■ Problem requirements
Below are some records. Quote exactly the lines from the one that contains "Task: Click the start date field 2022-01-01" through the last, both included, and leave out the pictures.

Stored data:
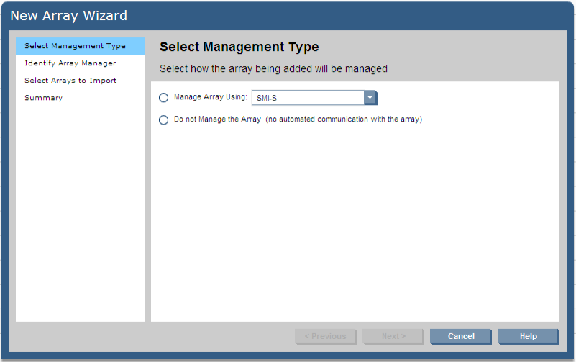Choose the 'Do not Manage the Array' radio
The width and height of the screenshot is (576, 362).
coord(163,119)
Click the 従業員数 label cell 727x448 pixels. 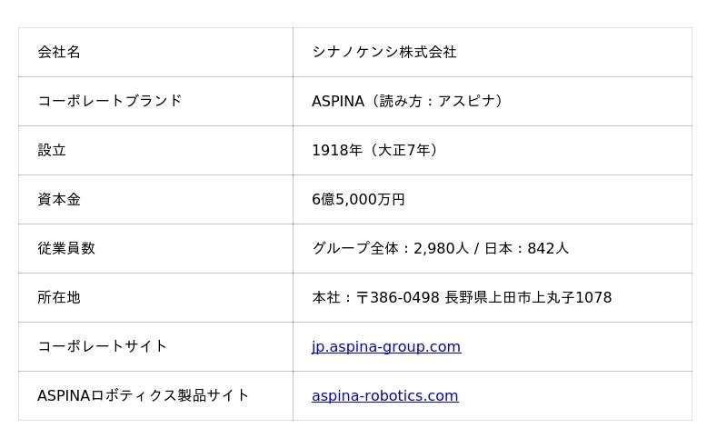66,249
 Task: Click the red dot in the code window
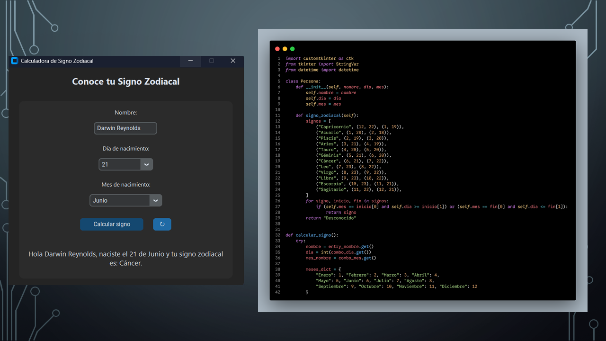point(277,49)
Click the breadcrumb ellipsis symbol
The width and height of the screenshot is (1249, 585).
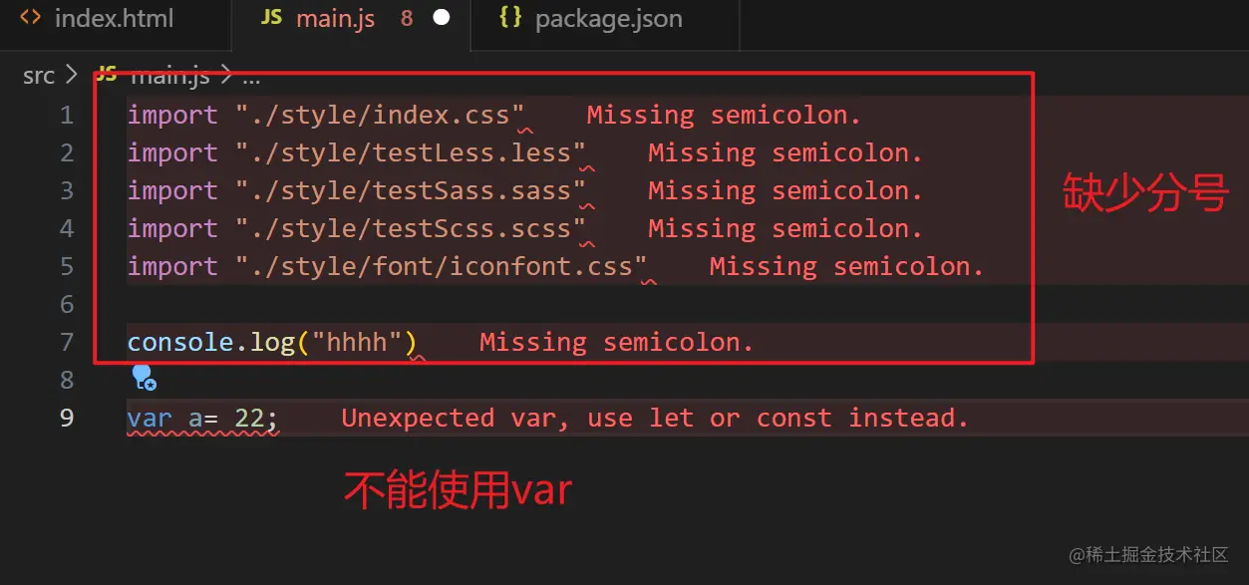[250, 77]
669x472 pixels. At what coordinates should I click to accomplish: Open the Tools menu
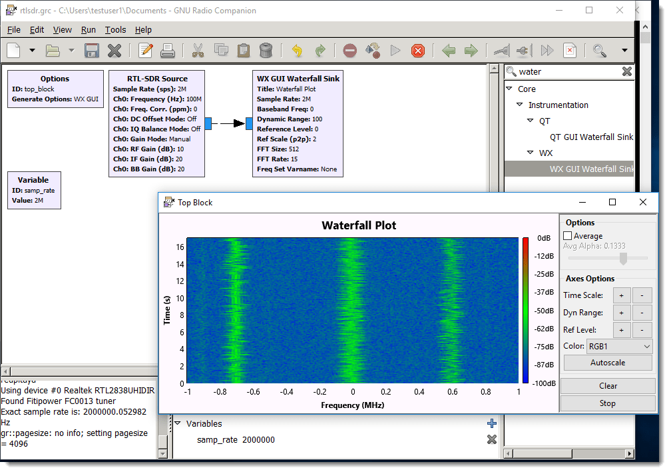tap(115, 30)
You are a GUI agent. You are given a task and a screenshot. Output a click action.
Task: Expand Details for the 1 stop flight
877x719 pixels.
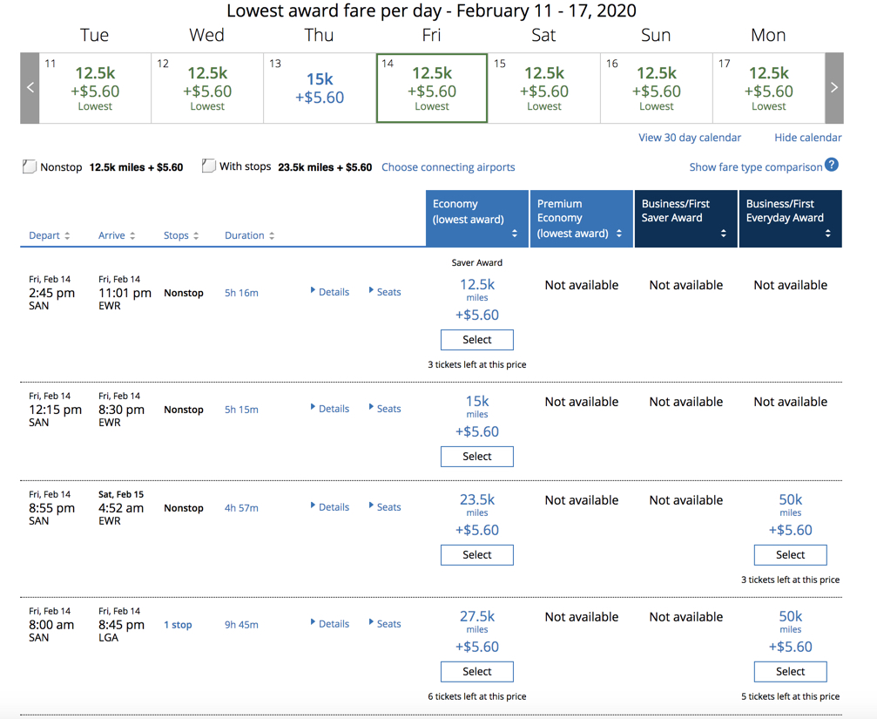point(331,623)
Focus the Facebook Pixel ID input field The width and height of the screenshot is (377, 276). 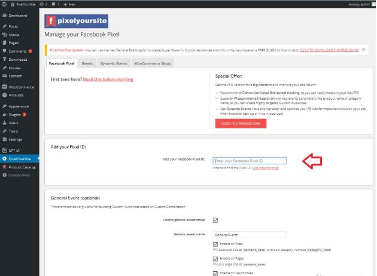point(250,161)
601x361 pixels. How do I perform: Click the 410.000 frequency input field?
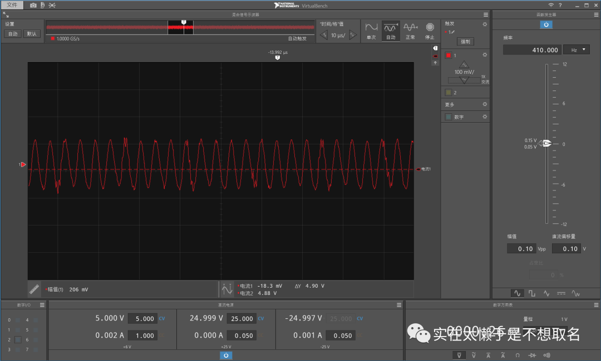pos(531,50)
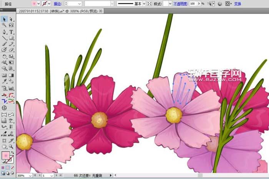Activate the Zoom magnifier tool
Viewport: 269px width, 179px height.
tap(11, 147)
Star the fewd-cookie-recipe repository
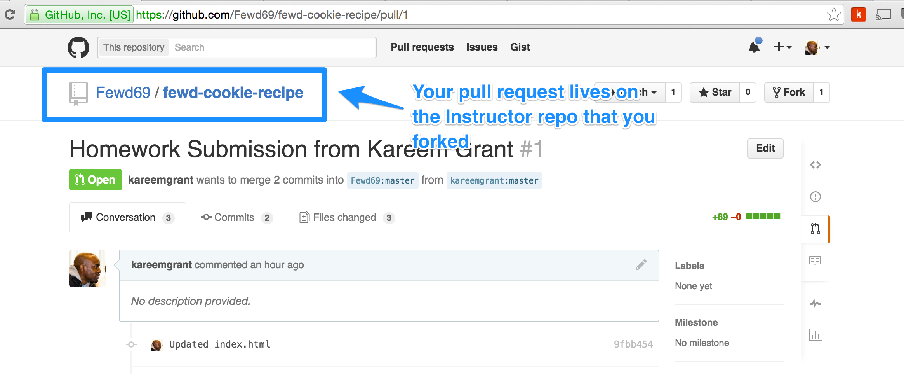This screenshot has width=904, height=374. pos(715,93)
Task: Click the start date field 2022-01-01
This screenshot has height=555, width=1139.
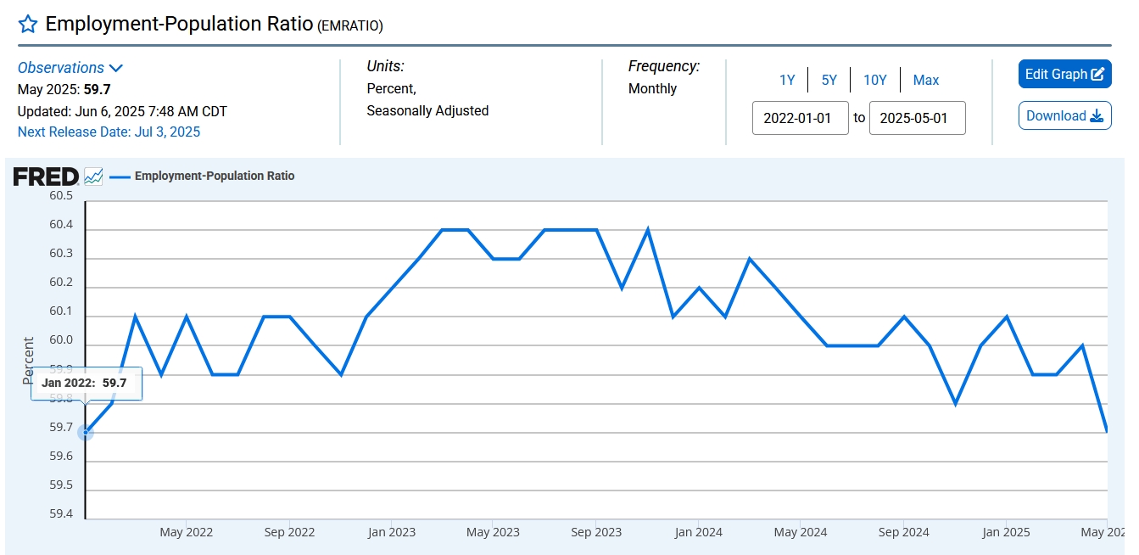Action: 800,118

■ Finished task
Task: Click the start date field 2022-01-01
This screenshot has height=555, width=1139.
Action: 800,118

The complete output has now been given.